We already witnessed the outcry from Canadian manufacturers when the dollar briefly touched $1.10 in the fall of 2007. There would be little that the Bank of Canada could do to mitigate the situation—cutting interest rates to zero is not an option, given that inflation would be rampant in the Canadian West and even in the Maritimes as workers scrambled for accommodation and the oil firms for equipment.

Central Canada could face a mass migration to the east and west         as dispossessed factory          workers headed to where opportunity lies. The financial community could decamp from Toronto and head to Calgary, Edmonton or even Regina (!) since that’s where the money would be. Equalization payments to Ontario could hit $10 billion or more a year. It would be the greatest reorganization of people and wealth even seen in an industrialized nation.

Is there any way to avoid this economic calamity? I fear not – since China and India are not attempting to reduce their oil consumption. Actually, China is securing long term sources of supply by investing in promising fields in Africa and seeking better relationships with oil-producing nations like Venezuela.

Even if a new US President wholeheartedly embraces alternative energy and invests hundreds of billions in solar, wind, nuclear, clean coal and natural gas, it will take 10 years at least to see the results. In the meantime, any reductions in US (or Canadian, or European) consumption would be gobbled up by the developing world.

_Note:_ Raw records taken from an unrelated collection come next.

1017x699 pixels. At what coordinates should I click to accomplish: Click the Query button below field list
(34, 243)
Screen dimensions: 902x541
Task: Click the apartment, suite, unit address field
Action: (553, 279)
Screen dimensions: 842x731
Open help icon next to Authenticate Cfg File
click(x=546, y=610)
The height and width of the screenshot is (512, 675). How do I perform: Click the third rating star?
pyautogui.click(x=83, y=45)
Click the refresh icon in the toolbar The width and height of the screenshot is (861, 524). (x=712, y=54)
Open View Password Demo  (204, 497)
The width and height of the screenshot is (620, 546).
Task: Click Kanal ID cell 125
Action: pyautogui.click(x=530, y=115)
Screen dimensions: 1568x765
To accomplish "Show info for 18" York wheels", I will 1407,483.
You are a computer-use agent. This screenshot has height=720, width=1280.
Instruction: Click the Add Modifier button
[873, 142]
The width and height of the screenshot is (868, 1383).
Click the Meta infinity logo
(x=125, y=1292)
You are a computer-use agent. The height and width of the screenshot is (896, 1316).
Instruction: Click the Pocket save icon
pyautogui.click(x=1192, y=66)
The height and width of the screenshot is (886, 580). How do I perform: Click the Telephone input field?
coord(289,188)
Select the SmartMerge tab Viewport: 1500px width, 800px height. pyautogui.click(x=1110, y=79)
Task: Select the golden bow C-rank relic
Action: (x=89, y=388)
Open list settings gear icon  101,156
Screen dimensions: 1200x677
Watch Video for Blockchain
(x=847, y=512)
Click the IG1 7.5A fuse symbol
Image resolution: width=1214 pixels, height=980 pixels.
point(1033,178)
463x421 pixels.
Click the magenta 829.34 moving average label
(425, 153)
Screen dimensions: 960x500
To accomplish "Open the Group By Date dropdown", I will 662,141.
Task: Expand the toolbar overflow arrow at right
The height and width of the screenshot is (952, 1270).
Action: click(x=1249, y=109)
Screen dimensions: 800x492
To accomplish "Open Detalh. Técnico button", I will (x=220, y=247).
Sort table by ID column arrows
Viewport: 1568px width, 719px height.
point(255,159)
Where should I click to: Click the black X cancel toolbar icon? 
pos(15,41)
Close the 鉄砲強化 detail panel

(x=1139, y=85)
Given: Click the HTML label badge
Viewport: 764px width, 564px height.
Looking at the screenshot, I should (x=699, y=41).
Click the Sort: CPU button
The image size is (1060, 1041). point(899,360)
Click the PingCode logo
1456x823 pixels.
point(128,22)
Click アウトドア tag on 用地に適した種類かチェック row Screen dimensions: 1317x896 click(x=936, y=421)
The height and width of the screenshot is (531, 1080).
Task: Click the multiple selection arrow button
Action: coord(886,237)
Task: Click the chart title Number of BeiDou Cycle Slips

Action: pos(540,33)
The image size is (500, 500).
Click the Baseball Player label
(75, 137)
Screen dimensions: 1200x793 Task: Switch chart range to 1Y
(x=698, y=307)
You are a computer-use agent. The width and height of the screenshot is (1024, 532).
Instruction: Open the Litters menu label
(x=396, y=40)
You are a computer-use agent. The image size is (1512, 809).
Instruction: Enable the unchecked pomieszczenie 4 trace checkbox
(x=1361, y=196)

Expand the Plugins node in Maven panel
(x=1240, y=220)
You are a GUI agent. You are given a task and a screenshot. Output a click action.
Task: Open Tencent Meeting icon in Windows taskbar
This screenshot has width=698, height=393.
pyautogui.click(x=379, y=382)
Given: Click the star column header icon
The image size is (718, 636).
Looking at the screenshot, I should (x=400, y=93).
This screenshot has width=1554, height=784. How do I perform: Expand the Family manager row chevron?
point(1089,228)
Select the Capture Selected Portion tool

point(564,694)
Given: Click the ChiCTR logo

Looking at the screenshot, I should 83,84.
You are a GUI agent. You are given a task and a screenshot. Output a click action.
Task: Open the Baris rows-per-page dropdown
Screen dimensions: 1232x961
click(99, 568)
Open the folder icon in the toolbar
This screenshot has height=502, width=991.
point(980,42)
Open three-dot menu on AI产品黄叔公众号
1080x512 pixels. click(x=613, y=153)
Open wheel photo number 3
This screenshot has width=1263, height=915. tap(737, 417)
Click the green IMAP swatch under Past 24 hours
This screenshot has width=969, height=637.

Unless we can convince China and India to invest in partnership with developed-world governments in the quest for alternative energy, we will see $200 per barrel oil at some point in the next decade. As consumers, investors and workers we must all consider how we may be impacted by this upcoming economic catharsis and develop personal financial and career plans to live through it. 

It will create tremendous riches for some Canadians and completely destroy the lives of others. Dr. Leeb sincerely hopes that world leaders will avert this crisis and make a fool of him and his prediction; but he fears that our inability to change our ways fast enough will make $200 oil a virtual certainty.